Transition PostgreSQL persistent storage on docker to modern docker storage only

Question

With the advent of

docker volume create

for storage only containers, I'm still using the old way for running postgres on my machine for small applications without a dockerfile:

# MAKE MY DATA STORE
STORAGE_DIR=/home/username/mydockerdata/pgdata
docker create -v $STORAGE_DIR:/var/lib/postgresql/data --name mypgdata ubuntu true

# CREATE THE PG
docker run --name mypg -e POSTGRES_PASSWORD=password123 -d -p 5432:5432 --volumes-from mypgdata library/postgres:9.5.4

# RUN IT
docker start mypg
# docker stop mypg

I have 4 questions:

1. How could I move the old way to store my data in a local, persistent container to modern volumes?
2. The permissions my way have always seemed whacky: $ ls -lah $STORAGE_DIR/.. drwx------ 19 999 root 4.0K Aug 28 10:04 pgdata
Should I do this differently?
3. Does my networking look correct here?
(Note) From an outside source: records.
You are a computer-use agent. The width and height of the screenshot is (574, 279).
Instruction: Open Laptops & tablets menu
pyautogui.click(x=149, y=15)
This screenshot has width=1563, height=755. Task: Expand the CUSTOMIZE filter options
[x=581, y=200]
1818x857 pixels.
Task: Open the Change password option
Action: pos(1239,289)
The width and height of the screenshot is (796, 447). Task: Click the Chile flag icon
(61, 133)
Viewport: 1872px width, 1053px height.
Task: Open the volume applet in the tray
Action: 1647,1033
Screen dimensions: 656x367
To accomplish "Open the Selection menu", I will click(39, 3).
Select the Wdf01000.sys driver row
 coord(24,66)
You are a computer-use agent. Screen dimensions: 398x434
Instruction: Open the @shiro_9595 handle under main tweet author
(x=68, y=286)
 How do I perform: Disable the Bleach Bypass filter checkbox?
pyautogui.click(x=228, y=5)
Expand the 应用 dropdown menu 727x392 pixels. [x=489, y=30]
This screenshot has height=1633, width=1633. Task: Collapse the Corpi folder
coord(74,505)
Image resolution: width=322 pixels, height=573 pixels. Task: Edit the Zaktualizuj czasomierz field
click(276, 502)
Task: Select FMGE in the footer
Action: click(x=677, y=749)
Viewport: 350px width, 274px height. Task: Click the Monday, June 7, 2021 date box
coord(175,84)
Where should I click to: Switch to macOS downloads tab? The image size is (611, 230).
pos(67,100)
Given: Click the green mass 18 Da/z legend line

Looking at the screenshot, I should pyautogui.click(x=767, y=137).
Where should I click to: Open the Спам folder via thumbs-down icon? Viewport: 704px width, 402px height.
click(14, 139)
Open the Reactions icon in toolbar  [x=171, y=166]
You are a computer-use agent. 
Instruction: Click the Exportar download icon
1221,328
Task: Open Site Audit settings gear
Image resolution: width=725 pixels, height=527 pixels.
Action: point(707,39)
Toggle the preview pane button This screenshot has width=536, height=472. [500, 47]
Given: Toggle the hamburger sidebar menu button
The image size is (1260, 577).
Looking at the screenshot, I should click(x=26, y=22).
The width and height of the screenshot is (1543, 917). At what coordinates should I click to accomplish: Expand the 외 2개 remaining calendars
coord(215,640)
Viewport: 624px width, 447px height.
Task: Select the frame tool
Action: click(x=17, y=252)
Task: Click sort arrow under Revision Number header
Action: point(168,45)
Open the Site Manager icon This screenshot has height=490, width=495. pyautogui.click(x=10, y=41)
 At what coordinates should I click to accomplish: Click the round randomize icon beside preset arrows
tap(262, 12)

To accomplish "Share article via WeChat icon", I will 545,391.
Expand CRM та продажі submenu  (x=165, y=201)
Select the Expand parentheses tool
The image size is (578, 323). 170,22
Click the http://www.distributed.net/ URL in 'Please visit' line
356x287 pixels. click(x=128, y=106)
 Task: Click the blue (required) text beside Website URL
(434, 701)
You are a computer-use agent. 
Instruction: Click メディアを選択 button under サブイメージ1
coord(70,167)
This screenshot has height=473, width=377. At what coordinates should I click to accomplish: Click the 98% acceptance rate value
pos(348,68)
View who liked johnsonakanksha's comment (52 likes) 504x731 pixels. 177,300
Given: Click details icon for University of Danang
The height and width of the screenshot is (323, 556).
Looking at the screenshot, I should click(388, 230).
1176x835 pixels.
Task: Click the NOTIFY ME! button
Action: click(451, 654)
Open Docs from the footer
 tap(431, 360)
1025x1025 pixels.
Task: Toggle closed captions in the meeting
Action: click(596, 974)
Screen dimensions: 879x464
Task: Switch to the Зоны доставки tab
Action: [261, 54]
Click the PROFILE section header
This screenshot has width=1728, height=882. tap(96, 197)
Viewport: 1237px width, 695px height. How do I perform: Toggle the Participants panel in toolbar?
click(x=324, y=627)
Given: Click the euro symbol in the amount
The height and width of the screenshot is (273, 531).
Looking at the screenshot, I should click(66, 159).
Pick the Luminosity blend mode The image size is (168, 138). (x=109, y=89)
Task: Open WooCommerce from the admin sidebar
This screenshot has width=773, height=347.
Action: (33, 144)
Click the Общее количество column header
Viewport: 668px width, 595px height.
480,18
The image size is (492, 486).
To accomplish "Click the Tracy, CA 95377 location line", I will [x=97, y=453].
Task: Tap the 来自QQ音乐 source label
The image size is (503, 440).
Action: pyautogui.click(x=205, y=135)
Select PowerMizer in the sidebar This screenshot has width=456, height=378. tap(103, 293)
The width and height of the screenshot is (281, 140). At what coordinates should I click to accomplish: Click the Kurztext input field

This will be visible only on the machine hosting docker, or is this also published to all machines on my wifi network?
4. Besides the weak password, standard ports, default usernames, for example here, are there other security fears in doing this for personal use only that I should be aware of?

Answer 1

1. Create a new volume and copy the data over. Then run your container with the new volume definition.

   docker volume create --name mypgdata
   docker run --rm \
     -v $STORAGE_DIR:/data \
     -v mypgdata:/datanew ubuntu \
     sh -c 'tar -C /data -cf - . | tar -C /datanew -xvf -'
   docker run --rm -v mypgdata:/data ubuntu ls -l /data
   

2. The permissions are normal. UID 999 is the postgres user that the postgres image creates.

3. Port 5432 will be accessible on all your docker hosts interfaces. If you only want it to be available on localhost use --port 127.0.0.1:5432:5432

4. Moving to listening on localhost mitigates most security issues, until someone gains access to your docker host. General security is a bit too broad a topic for a dot point.